> [Requirements]: According to the Worlds 2021 Play-In article, which team eliminated the 2020 MAD Lions from the tournament?

> [Text segment]:
15 numbers you need to know for the Worlds 2021 Play-in stage

 

Worlds 2021 kicked off today with the first games of the Play-In stage, giving fans their first look at some of the best teams from the minor regions (and the lowest seeds from the major ones). 

 

With so many unknown players and teams to be featured, at least for fans who focus on the most prominent leagues, a quick primer on those teams and players is helpful to know who and what to watch out for during the Play-In stage. Here are 15 key numbers to know about the Play-In teams, players, and the Play-In Stage itself. Note that all stats provided are for the 2021 Summer regular season unless noted otherwise.

 

1

That’s the number of times a team from a major region — i.e. the LCK, LCS, LPL, and LEC — has not made it out of the group stage. That were the 2020 MAD Lions, who went 1-3 in the Play-In group stage, had to win a tiebreaker to avoid being automatically eliminated before the Play-In knockout stage, and then lost a 3-2 series to Turkish team SuperMassive Esports to be eliminated from the tournament. MAD Lions then retooled their top and jungle positions and this year enter the tournament as EU’s top seed.

> [Data section]:
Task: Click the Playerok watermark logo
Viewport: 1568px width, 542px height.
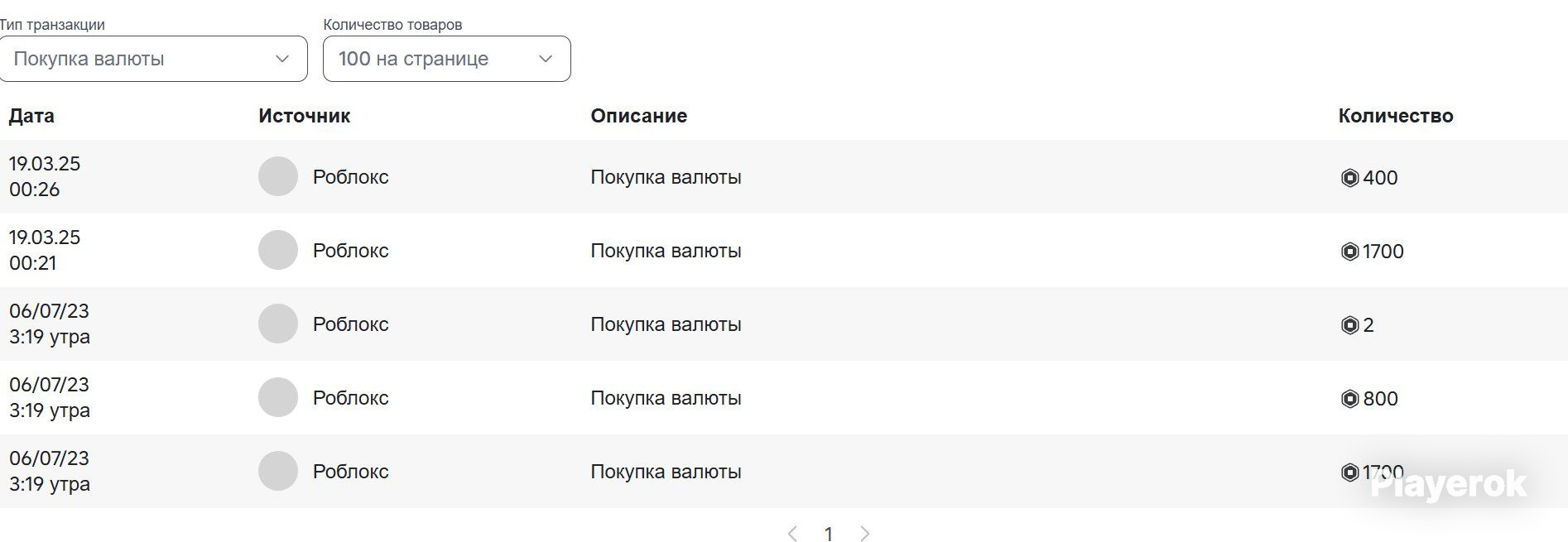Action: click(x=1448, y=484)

==

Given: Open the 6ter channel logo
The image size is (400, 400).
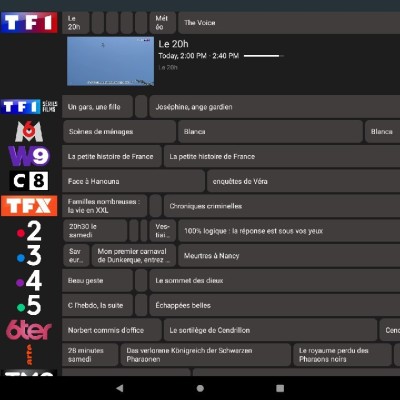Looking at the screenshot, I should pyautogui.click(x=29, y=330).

> [Answer to the exercise]: The Turkish team SuperMassive Esports, which beat them 3-2.